> _ACTIVITY_:
Return exactly the lines from the one containing "Given: Zoom out using the minus icon" through the last line of the records below, both included, and leave out any pictures.

== INPUT

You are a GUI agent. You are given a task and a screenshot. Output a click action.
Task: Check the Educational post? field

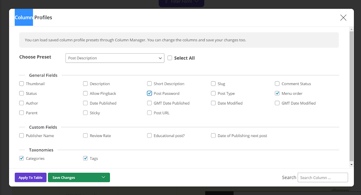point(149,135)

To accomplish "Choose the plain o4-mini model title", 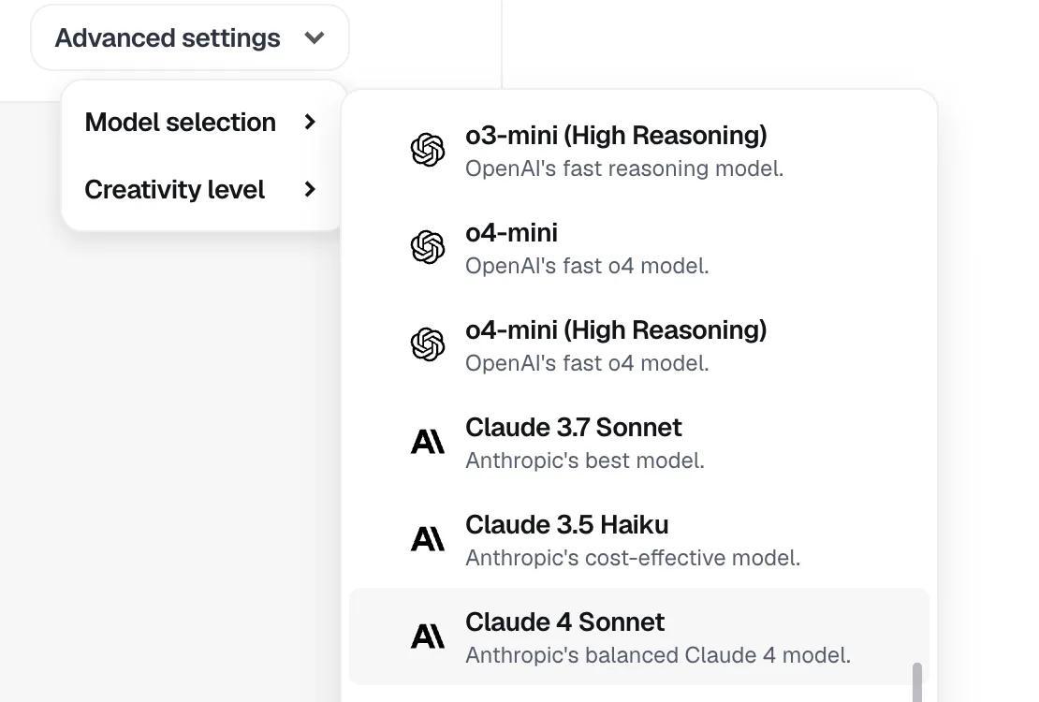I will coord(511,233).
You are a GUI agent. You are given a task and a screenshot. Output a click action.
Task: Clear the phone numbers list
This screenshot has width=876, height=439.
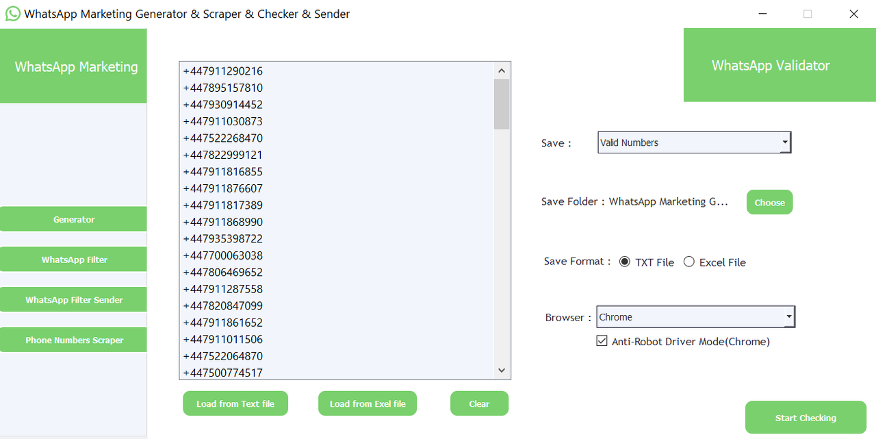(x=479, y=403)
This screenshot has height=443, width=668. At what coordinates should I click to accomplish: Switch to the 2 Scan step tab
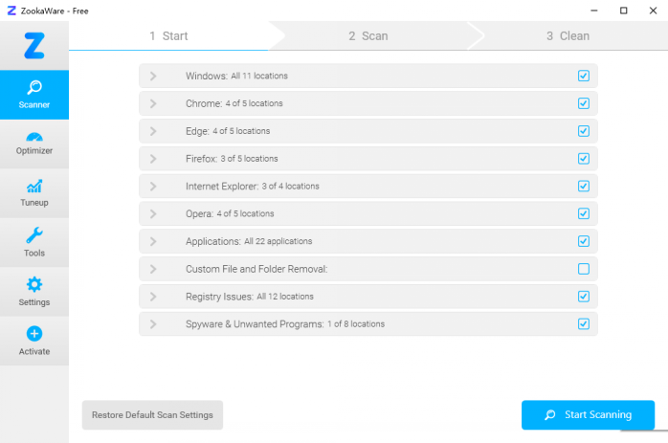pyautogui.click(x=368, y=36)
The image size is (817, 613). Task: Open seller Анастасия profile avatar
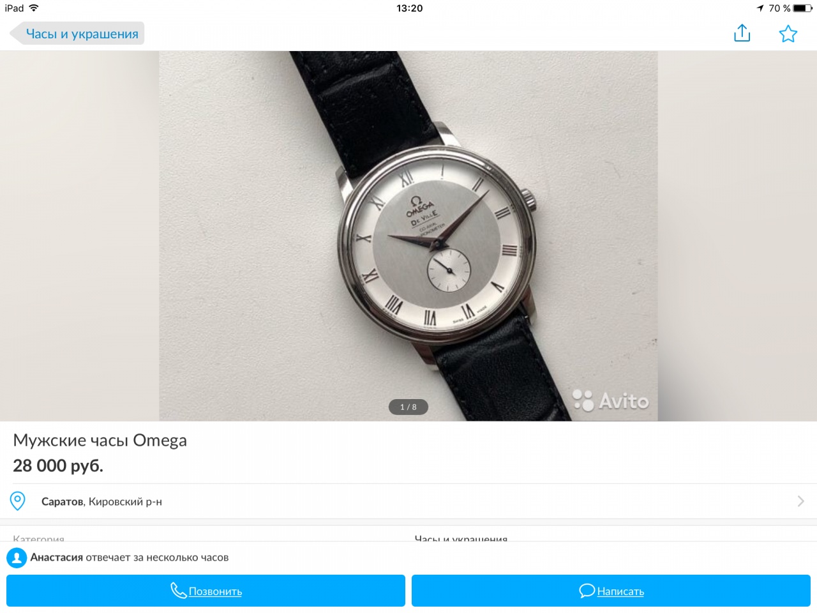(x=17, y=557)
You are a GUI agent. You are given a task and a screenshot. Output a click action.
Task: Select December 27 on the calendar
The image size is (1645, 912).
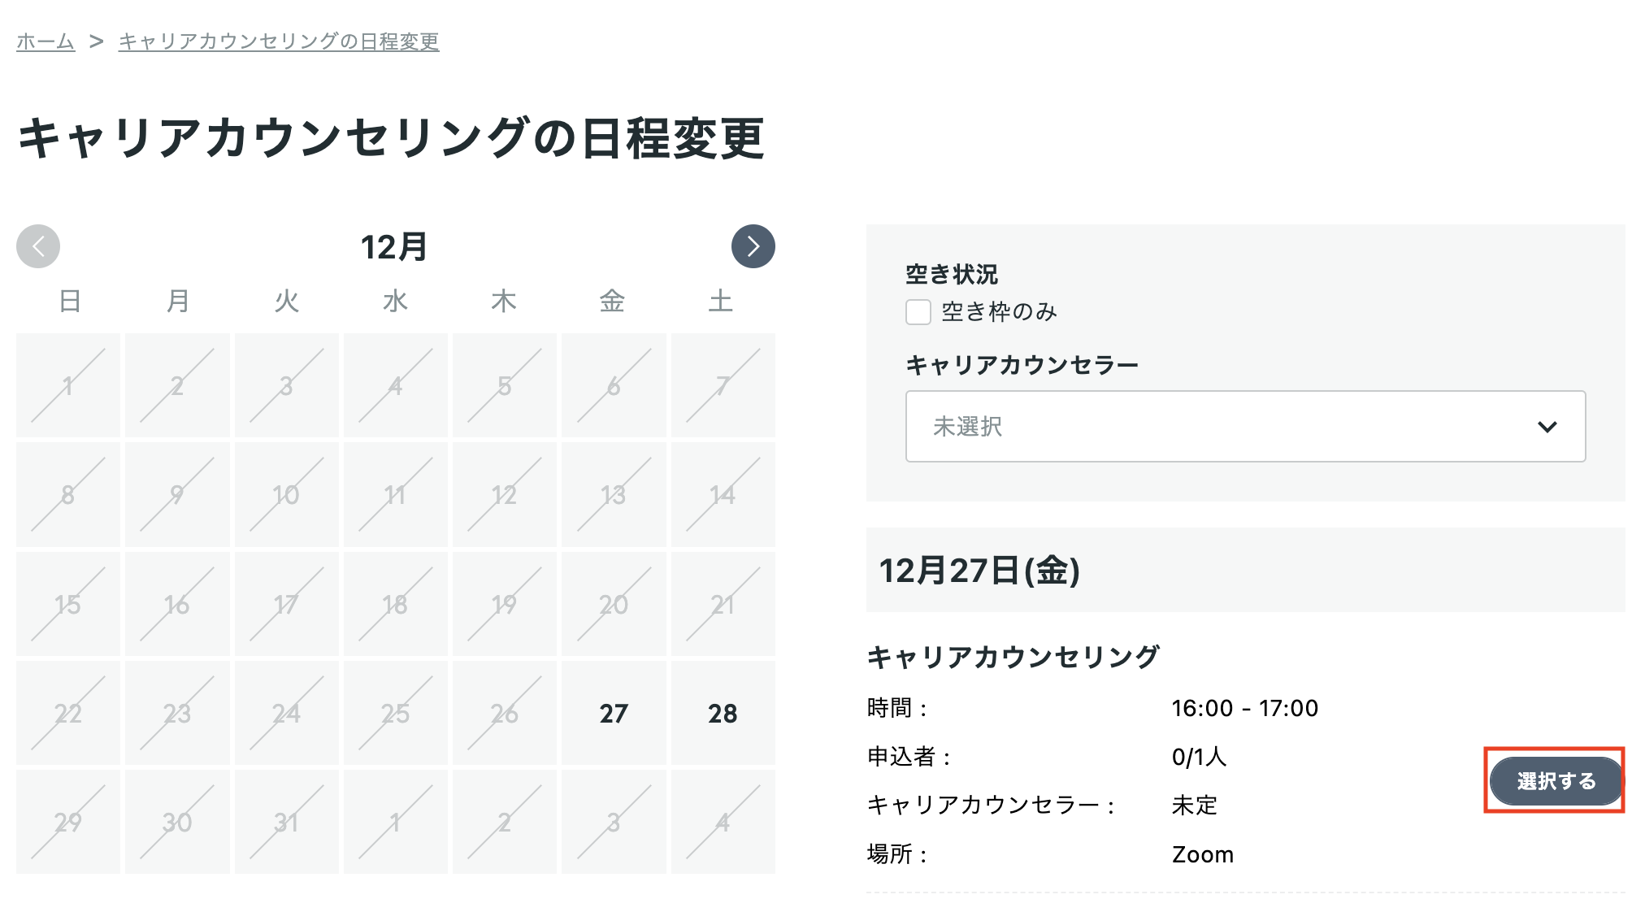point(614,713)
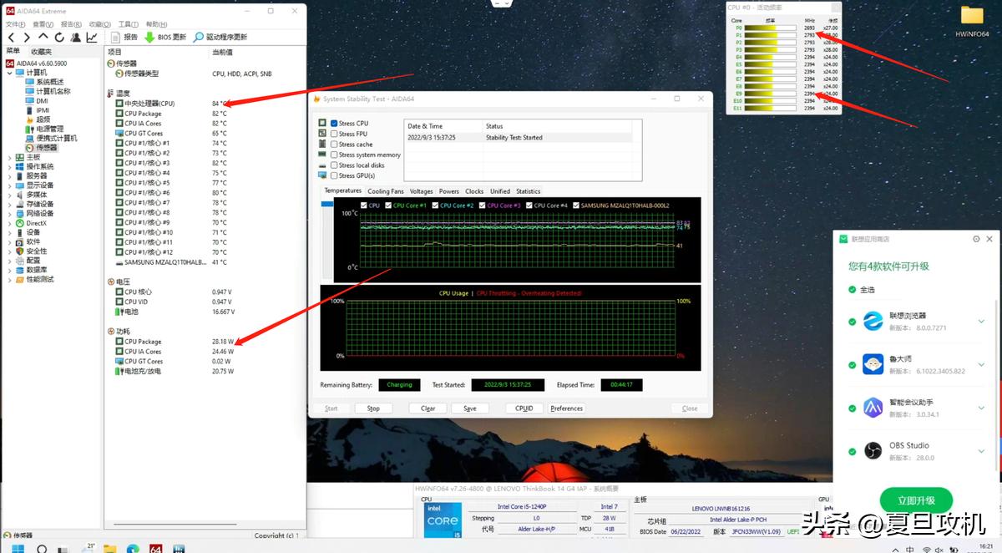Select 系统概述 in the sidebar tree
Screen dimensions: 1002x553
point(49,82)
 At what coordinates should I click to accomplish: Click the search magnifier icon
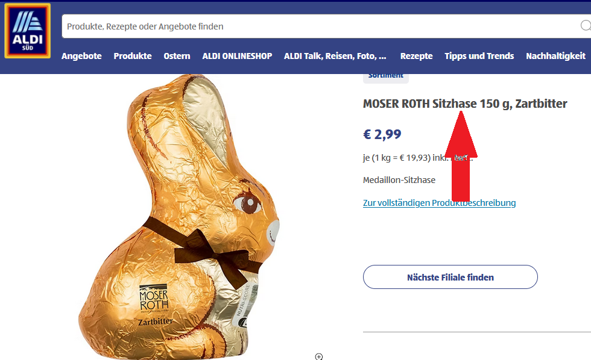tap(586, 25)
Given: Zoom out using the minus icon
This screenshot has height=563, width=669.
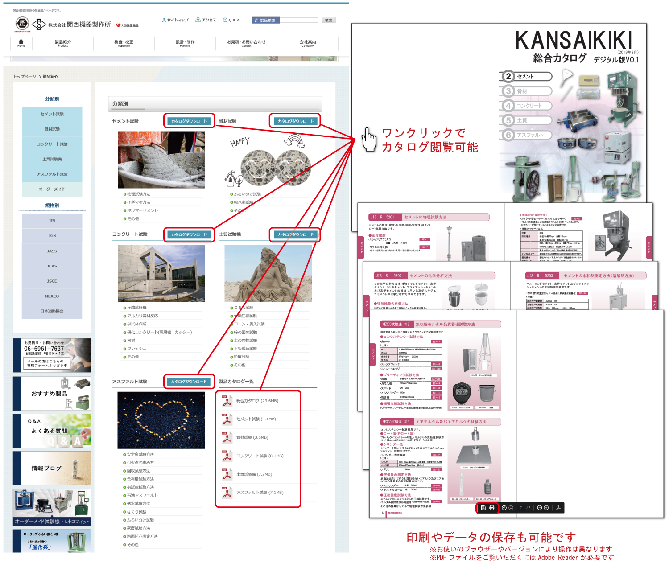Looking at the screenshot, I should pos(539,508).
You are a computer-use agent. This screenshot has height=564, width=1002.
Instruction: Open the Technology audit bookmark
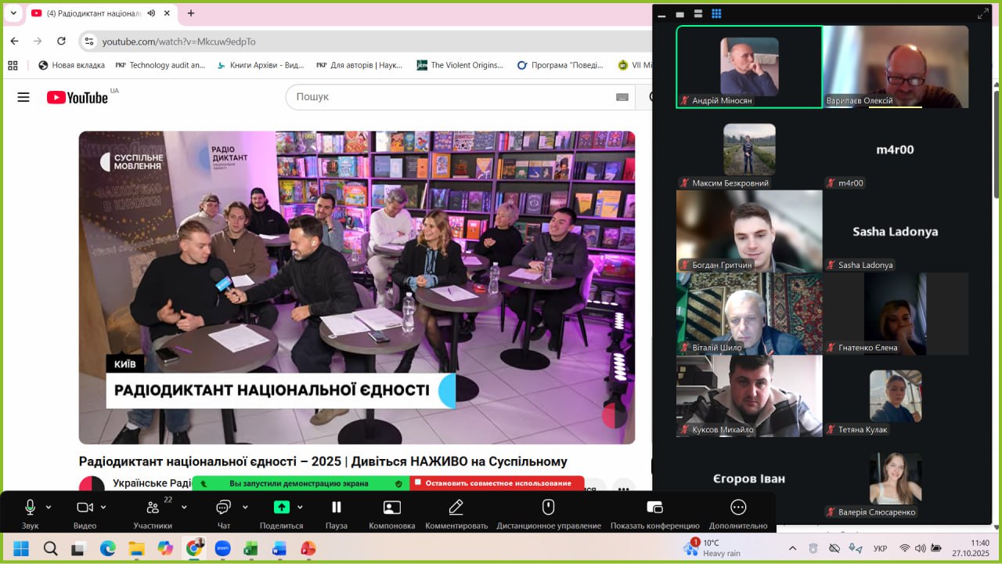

====

> _THE COMPLETED TASK_:
Given: Zoom out using the minus icon
This screenshot has height=563, width=669.
Looking at the screenshot, I should pos(539,508).
You are a computer-use agent. This screenshot has height=564, width=1002.
Instruction: Open the Technology audit bookmark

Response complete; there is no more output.